As pequenas ilhas do Pacífico, o sudeste asiático e
as Américas do Sul e Central terão de enfrentar falta de água no
semiárido, queda de produção de alimentos e propagação de doenças
transmitidas por mosquitos. Embora estudos indiquem que o aumento da
temperatura estimula o crescimento de grãos, a qualidade das culturas
decai por causa da radiação solar intensa. A seca e as inundações também
impactam sobre as áreas de agricultura e pecuária. “Sob alguns
cenários, as mudanças climáticas poderiam levar a dramáticas quedas na
produção global de trigo e de milho”, observa Maggie Opondo, geógrafa da
Universidade de Nairóbi que participou da confecção do documento.
“Infelizmente,
estamos em uma era na qual as mudanças climáticas não são um tipo de
futuro hipotético. Elas já estão acontecendo. Eventos climáticos
extremos serão um desafio severo para algumas das comunidades mais
pobres do mundo”, disse, à Agência France-Presse, Chris Field, principal
autor do relatório e vice-presidente do IPCC. Maggie Opondo observa
que, em algumas partes do globo, a revolução verde já atingiu o platô.

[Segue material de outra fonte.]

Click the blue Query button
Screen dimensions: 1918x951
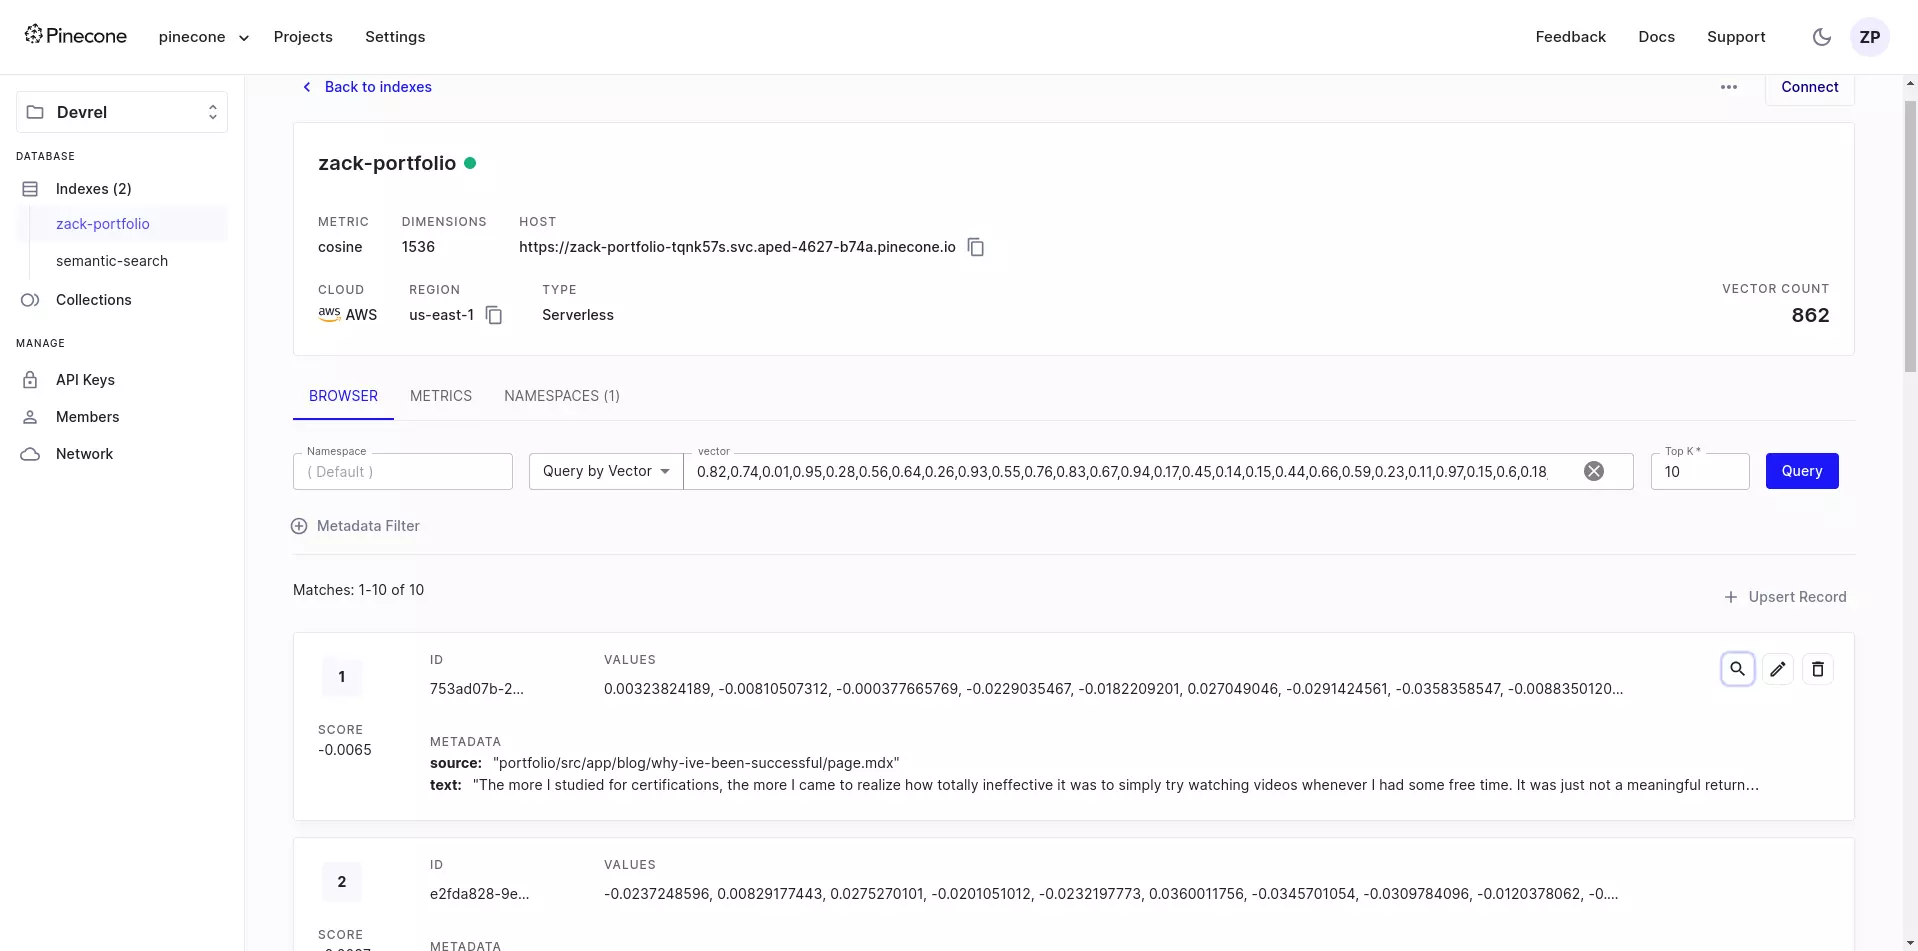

Nessas condições, torna-se ainda mais difícil imaginar como sustentar
uma população cada vez maior.
Os grãos não são o único alimento a
escassear. Em alguns locais dos trópicos, acredita-se que a pesca
encolherá de 40% a 60%. “As mudanças climáticas levarão a um aumento nos
preços dos alimentos, desencadeando instabilidade política. Isso,
aliás, já vem ocorrendo. Tome como exemplo os motins que explodiram na
Ásia e na África depois do choque do mercado de alimentos em 2008”,
lembra David Lobeel, professor da Universidade de Stanford e um dos
autores do capítulo sobre segurança alimentar.
“As mudanças
climáticas tendem a atuar como multiplicadoras de ameaças sociais”,
observou Chris Field. Competições pelo monopólio de água e comida,
migrações de populações afetadas por enchentes e secas, fome e doenças
são citadas por ele como fatores que podem desencadear conflitos
regionais. “Há muitas coisas que fragilizam as pessoas, e quando você
combina um choque climático com esses fatores, os resultados podem ser
ruins”, alertou.
O professor da Faculdade de Negócios de
Copenhague Bjørn Lomborg, autor do livro O ambientalista cético, diz que
está tranquilo com a publicação do IPCC. Crítico da comunidade
científica, a quem acusa de superestimar cenários nos modelos
climáticos, Lomborg acha que o aumento de 1 grau registrado ao longo dos
últimos 100 anos é pouco. “Não nego que a temperatura está aumentando,
mas acho que é tão pouco – nos últimos 20 anos não houve quase aumento
nenhum – que não podemos considerar que há um aquecimento global”,
argumenta.
Não é, contudo, o que mostram os mais de 12 mil
artigos escritos por cientistas climáticos, utilizados como base de
confecção do relatório do IPCC. O volume de literatura científica sobre
os efeitos das mudanças climáticas, inclusive, dobrou, comparado à
última edição da publicação. Com isso, cresceu também o corpo de
evidências de um futuro marcado por ameaças à vida. Embora o processo de
aquecimento tenha sido tachado de irreversível pelo documento, os
autores citam medidas para serem aplicadas de imediato, as quais podem
minimizar os efeitos da temperatura mais quente. Entre elas, reduzir o
desperdício de água, ampliar as áreas verdes nas cidades e proibir
assentamentos humanos em zonas de alto risco.